Presiding over the conference, Maj Gen ANM Muniruzzaman (retd)  said “A series of recent incidents attracted the attention of concerned stakeholders and emphasized the need to resolve the matter of violent extremism before it got out of hand.” He said long-term strategy was needed to solve the problem.  Radicalisation and terrorism needed to be addressed holistically. Technical approaches would never give long-term solution.

The BIPSS president said, “So-called crossfire is not a solution. The rule of law is critically important. It differentiates us from the terrorists. It gives us a high moral ground.”

Presenting the paper on ‘Countering the Extremist Narrative’, Brig. Gen. Shahedul Anam Khan (retd), associate editor of The Daily Star, said it was important to determine why the message of the extremists resonates with some. Once this was determined, a strategy could be devised to counter the extremist narrative.

Brig. Gen. Anam (retd) said that the essentials in countering violent extremism included understanding, crafting, projecting, and evaluating. The extremist narrative needed to be understood. Some had personal narratives, some were germane to local ambience and there were no universal push-pull factors. He said the extremists’ narratives were based on four distinct plots – the political, the moral, the religious and the social. “Crafting a counter-narrative requires a better understanding of these plots,” he added.

High Commissioner of Canada Benoit-Pierre Laramee, chief guest at the event, said inclusion and diversity were important in uniting communities to counter terrorism. The Canadian government was supporting the programme to build resilience against violent extremism. He said Canada has faced a range of terror threats. Tackling the issue required comprehensive responses and an analytical understanding of the problem.

Vulnerabilities and inadequacies in the prison system made these excellent spaces for radicalisation, said Prof Abu Zayed Mohammed, BIPSS research fellow, presenting his paper on ‘Prison Radicalisation’. He spoke on the process of de-humanisation within the jails, the uncertain future, the radical narrative and the process of indoctrination.

Prof. Abu Zayed pointed out that there were 68 prison establishments in Bangladesh with a capacity to hold 33,314 inmates in total. Yet the number of inmates was 77,367. This was a huge discrepancy worsened by the fact that a large number were under-trial prisoners, waiting in uncertainty of the future.

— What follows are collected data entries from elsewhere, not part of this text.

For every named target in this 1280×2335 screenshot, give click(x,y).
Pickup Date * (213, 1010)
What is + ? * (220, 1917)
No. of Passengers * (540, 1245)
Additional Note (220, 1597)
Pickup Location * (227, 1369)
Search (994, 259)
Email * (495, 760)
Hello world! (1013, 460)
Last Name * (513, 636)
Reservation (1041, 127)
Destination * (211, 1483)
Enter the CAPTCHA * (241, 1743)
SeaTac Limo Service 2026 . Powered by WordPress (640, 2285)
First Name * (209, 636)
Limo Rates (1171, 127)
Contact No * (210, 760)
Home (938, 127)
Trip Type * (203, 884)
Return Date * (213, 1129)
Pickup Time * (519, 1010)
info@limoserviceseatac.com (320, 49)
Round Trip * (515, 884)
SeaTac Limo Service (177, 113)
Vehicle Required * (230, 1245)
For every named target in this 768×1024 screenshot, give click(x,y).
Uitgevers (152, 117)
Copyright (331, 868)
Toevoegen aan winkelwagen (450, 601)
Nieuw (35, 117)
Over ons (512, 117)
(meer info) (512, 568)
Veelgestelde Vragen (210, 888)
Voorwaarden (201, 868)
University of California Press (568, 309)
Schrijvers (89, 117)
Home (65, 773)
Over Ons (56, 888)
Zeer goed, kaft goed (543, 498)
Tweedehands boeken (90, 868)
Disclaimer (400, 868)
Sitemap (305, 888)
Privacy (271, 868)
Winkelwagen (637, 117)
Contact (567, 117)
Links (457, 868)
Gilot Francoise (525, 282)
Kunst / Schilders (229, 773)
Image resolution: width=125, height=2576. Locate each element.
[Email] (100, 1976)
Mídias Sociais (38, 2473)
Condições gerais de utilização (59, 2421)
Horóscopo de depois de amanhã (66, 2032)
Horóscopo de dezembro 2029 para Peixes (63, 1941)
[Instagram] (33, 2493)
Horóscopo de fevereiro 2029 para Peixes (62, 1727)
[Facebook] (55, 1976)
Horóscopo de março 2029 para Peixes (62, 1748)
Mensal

He said the youth population came into contact with extremists and militants within the prisons particularly at certain ‘contamination’ points, such as food distribution points, prayer rooms, prison vans, medical facilities and internal transportation. He said it was important to have rehabilitation and de-radicalisation programmes in the prisons, but there were none in Bangladesh.

The conference concluded with an interactive table top discussion where participants of the younger generation gave voice to their views, apprehensions and aspirations.